ABSTRACT

To be a student of English regions is to live on something of an intellectual rollercoaster. Despite, or perhaps because of, the pre-eminence of London in the political, economic and cultural life of the United Kingdom, the status of regional studies has never really progressed past a precarious and transitory existence. The creation of the Ministry of Economic Affairs in the 1960s and Regional Economic Planning Councils in the 1970s, and the post-1997 moves towards regional forms of governance, might suggest that the English regions are a fashion that rise and fall like hem lines.
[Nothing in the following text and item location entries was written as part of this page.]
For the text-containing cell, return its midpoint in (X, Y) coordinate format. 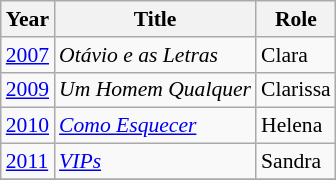
Helena (296, 126)
Otávio e as Letras (155, 55)
VIPs (155, 162)
Clara (296, 55)
Um Homem Qualquer (155, 90)
Clarissa (296, 90)
Sandra (296, 162)
Role (296, 19)
Year (28, 19)
Title (155, 19)
2011 (28, 162)
2007 (28, 55)
2010 (28, 126)
Como Esquecer (155, 126)
2009 (28, 90)
Find where the given text appears and provide that cell's center as (X, Y) coordinate. 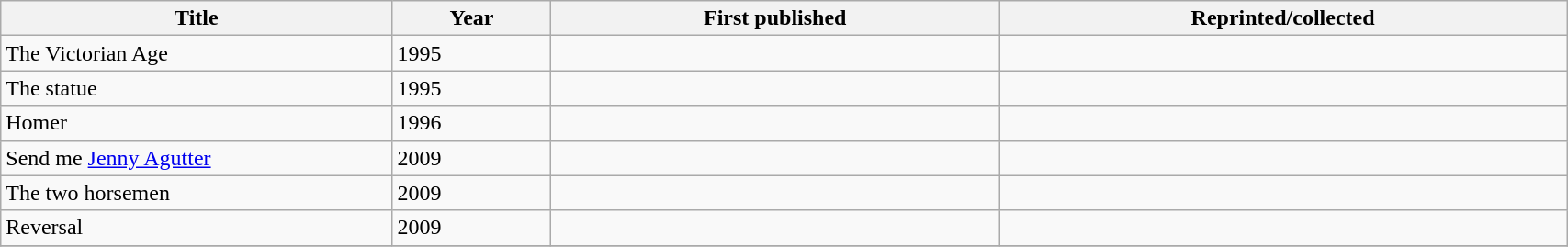
Homer (197, 123)
Title (197, 18)
1996 (472, 123)
Year (472, 18)
First published (775, 18)
Reprinted/collected (1283, 18)
Reversal (197, 228)
The two horsemen (197, 193)
The Victorian Age (197, 53)
The statue (197, 88)
Send me Jenny Agutter (197, 158)
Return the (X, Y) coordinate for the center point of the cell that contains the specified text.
But the Ministry and the Planning Councils were never successful under their promoting governments, and the ease with which the 1979 Conservative administration destroyed regional frameworks for a decade tells quite another story. Until recently, to study regions in England was to be deliberately positioning oneself on the ‘alternative’ wing of a range of disciplines (with the possible exception of planning). After decades of this samizdat existence, the first Blair government, coming to power with a commitment to devolution, seemed to herald a new dawn for regional thinking in the UK. But now, only eight years after that bright May morning, the pendulum seems to have swung back once again, and devolution is being spoken of as being dead for a generation. It therefore hardly seems to be the time to be celebrating the ‘rise of the English regions’ in anything other than ironic tones.